Barabbas se leva paresseusement en affectant la plus parfaite indifférence pour son acquittement insensé, comme si peu lui avait importé de vivre ou de mourir. Jobab, écumant, se mit à hurler :

— Il y a erreur, ce n’est pas possible ! On n’a rien fait sinon de le suivre. C’est lui le chef, pas nous. On a seulement fait ce qu’il nous disait. Montre-le, ton ordre, j’exige de le voir. Ça ne peut être qu’une erreur.

— Pas question d’erreur, mes gars, dit Quintus. Vous deux, là, vous sortirez un peu plus tard, mais ça sera pas le même genre de sortie. Vous allez… (Et son accent parodia le ton patricien)… fournir un spectacle en matinée pour la populace en fête. Mais vous serez en excellente compagnie. Vous verrez ça.

Aram cracha sur Barabbas :

— C’est bien ça, hein ? Tu t’es vendu ?

— On dirait plutôt que c’est nous qu’il a vendus, gronda Jobab.

Tous deux sautèrent sur Barabbas.

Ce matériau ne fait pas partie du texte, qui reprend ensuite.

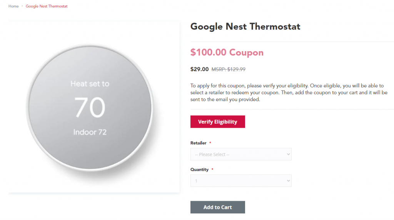Click the Quantity field label
This screenshot has height=220, width=394.
[x=199, y=170]
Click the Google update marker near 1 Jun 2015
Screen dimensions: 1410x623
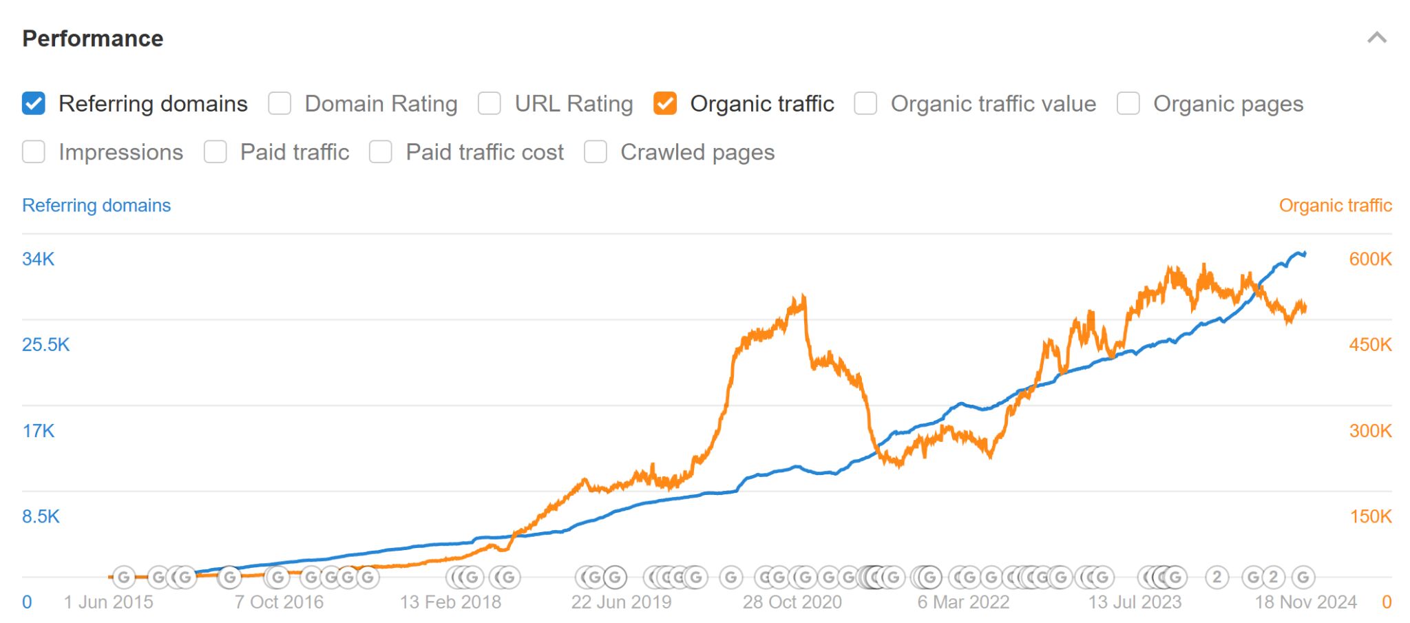click(125, 578)
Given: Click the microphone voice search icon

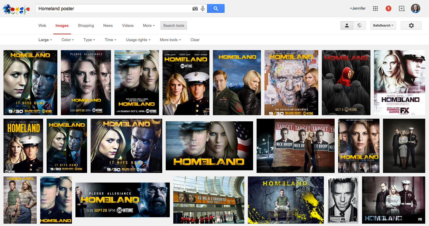Looking at the screenshot, I should pos(202,9).
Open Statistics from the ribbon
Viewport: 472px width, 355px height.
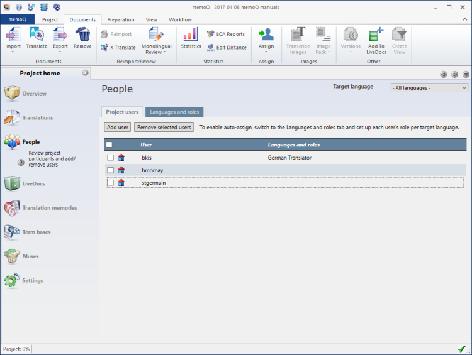(x=191, y=35)
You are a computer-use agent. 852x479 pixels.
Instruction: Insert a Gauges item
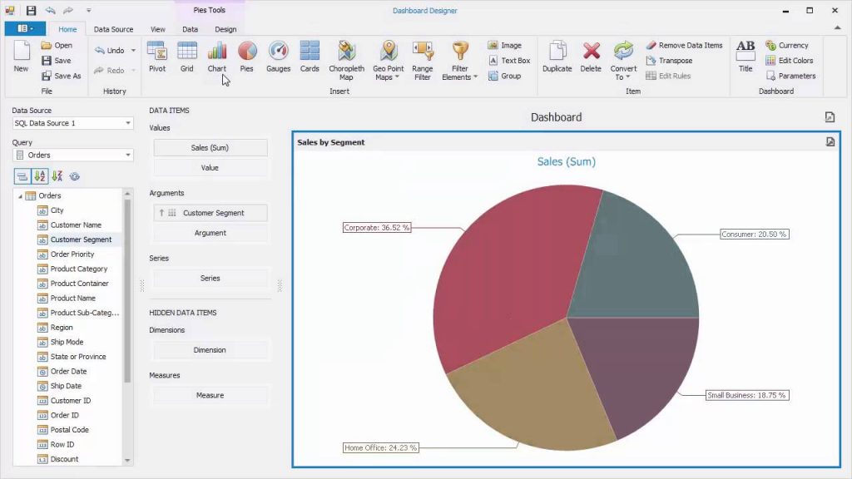tap(277, 58)
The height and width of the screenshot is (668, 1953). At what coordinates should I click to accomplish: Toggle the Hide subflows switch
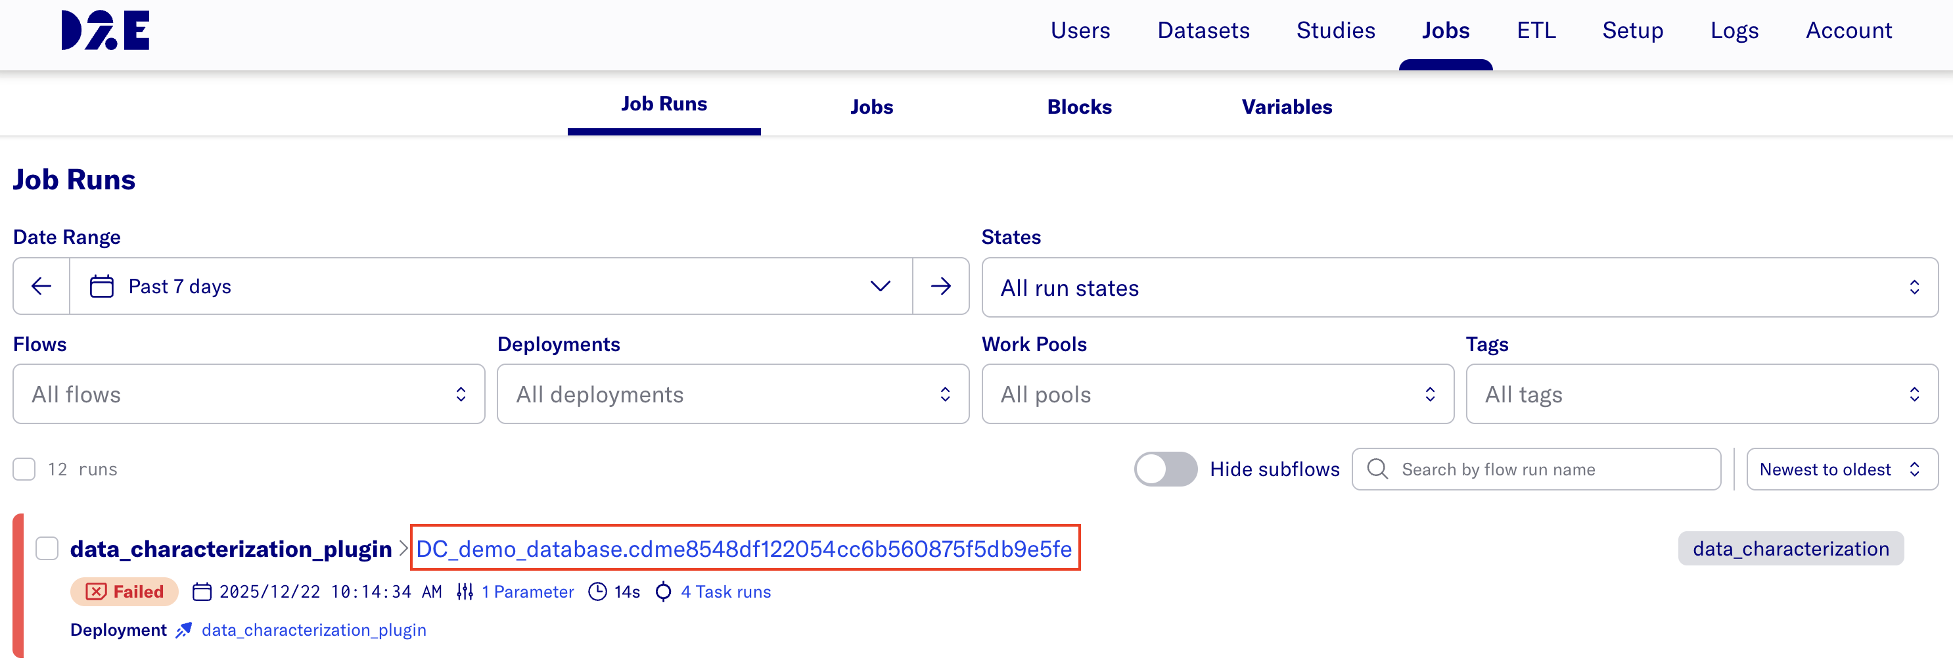1165,469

Quintus appela à la garde. Les deux hommes, crachant et griffant, furent maintenus non sans mal. Barabbas dit :

— C’est la justice de Dieu, mes amis, bien que les Romains ne s’en doutent pas. Dieu se sert de n’importe qui, même des Romains. Souvenez-vous de cela. Ne vous inquiétez pas ; je continuerai le travail.

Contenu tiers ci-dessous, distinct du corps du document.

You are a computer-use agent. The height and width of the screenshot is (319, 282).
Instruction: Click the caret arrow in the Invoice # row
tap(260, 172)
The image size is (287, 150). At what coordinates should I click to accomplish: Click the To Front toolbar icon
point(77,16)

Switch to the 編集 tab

Deux autres gardes entrèrent.

— Sale traître, cochon de lâcheur, cochonnerie de porc, lécheur de sandales romaines !

Barabbas leur fit adieu de la main, gaiement, tout en continuant à cacher assez bien sa surprise. Ses deux complices, amis et militants de la cause, furent contenus sans difficulté par les Romains que cela amusait.

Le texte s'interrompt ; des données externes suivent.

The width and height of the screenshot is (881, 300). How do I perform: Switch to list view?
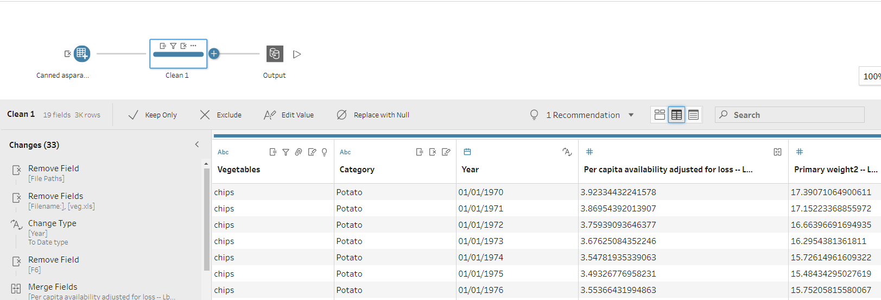tap(693, 115)
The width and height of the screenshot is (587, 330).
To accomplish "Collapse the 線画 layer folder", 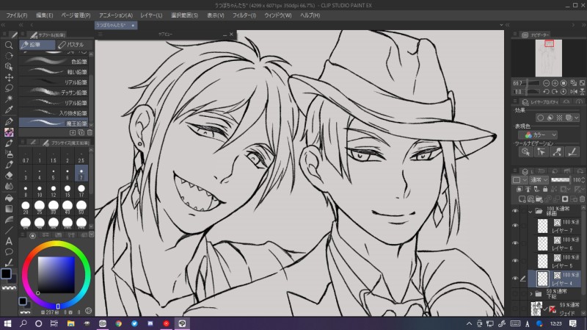I will (x=531, y=212).
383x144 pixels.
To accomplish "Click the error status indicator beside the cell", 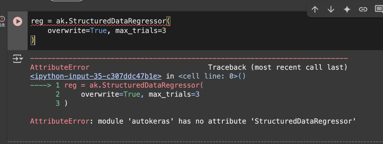I will [x=2, y=19].
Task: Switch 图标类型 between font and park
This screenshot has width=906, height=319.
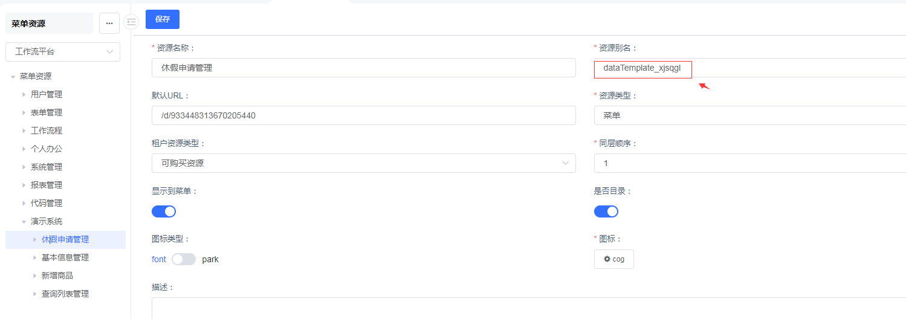Action: (184, 259)
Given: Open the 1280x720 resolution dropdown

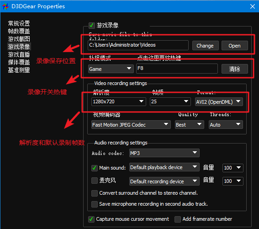Looking at the screenshot, I should coord(119,101).
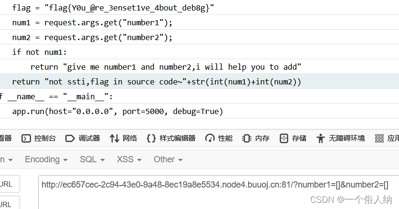
Task: Click the lower URL button
Action: pos(9,203)
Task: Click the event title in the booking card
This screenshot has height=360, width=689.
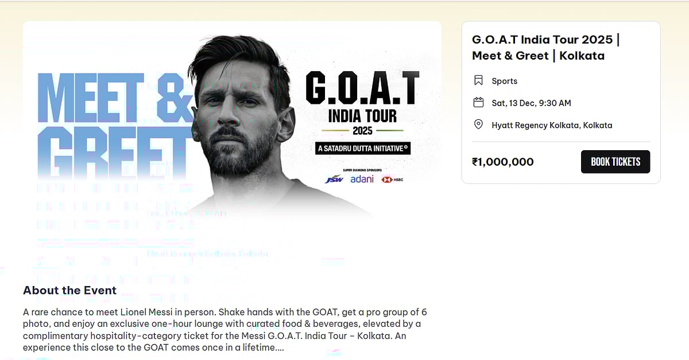Action: [545, 48]
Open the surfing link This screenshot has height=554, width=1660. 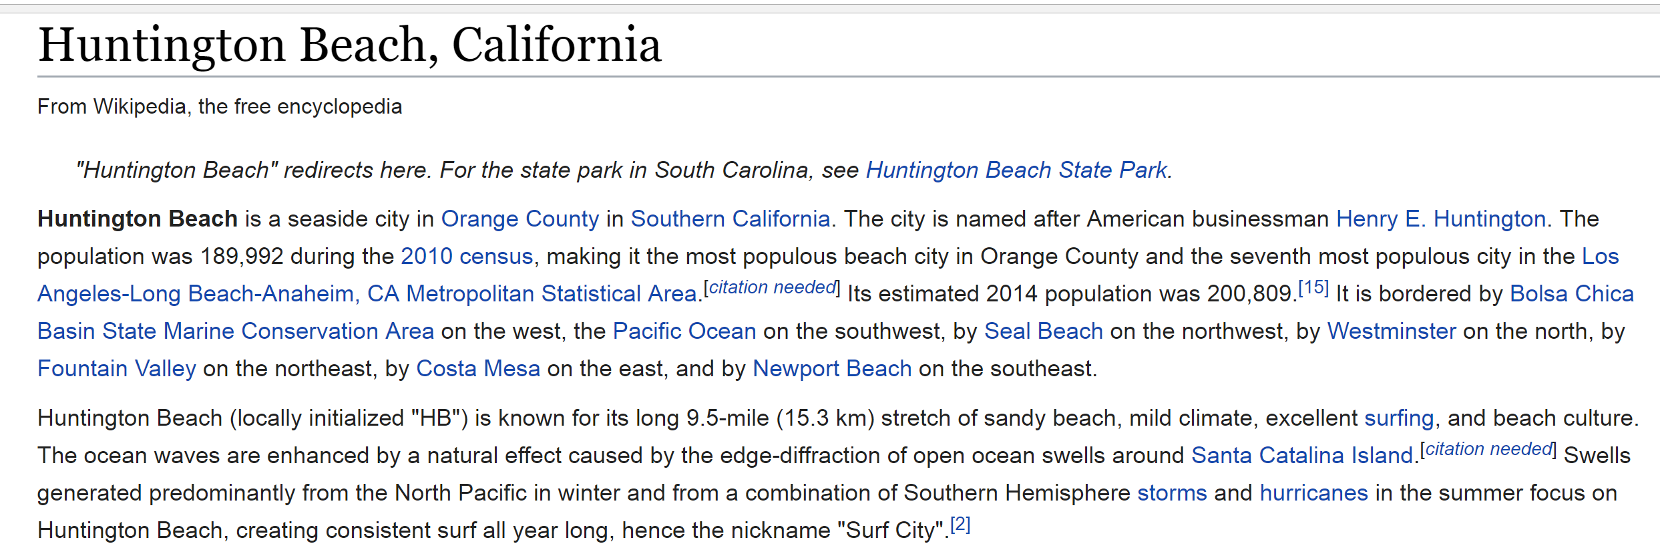[1398, 418]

Les événements s’acheminaient maintenant rapidement vers leur consommation. Quintilius s’arrangea pour qu’un scribe officiel préparât un titulus, ou résumé trilingue du crime du crucifié, destiné à être cloué sur le bois de justice. Il eut un instant de trouble quand on lui apporta le bout de planche passé au lait de chaux, sur lequel l’inscription peinte en noir était encore humide IESVS NAZARENVS REX IUDAEORVM disait l’inscription en latin. Et en grec : IESOUS HO BASILEUS TON IOUDAION. L’araméen, qu’il lisait assez mal, disait la même chose, présumait-il.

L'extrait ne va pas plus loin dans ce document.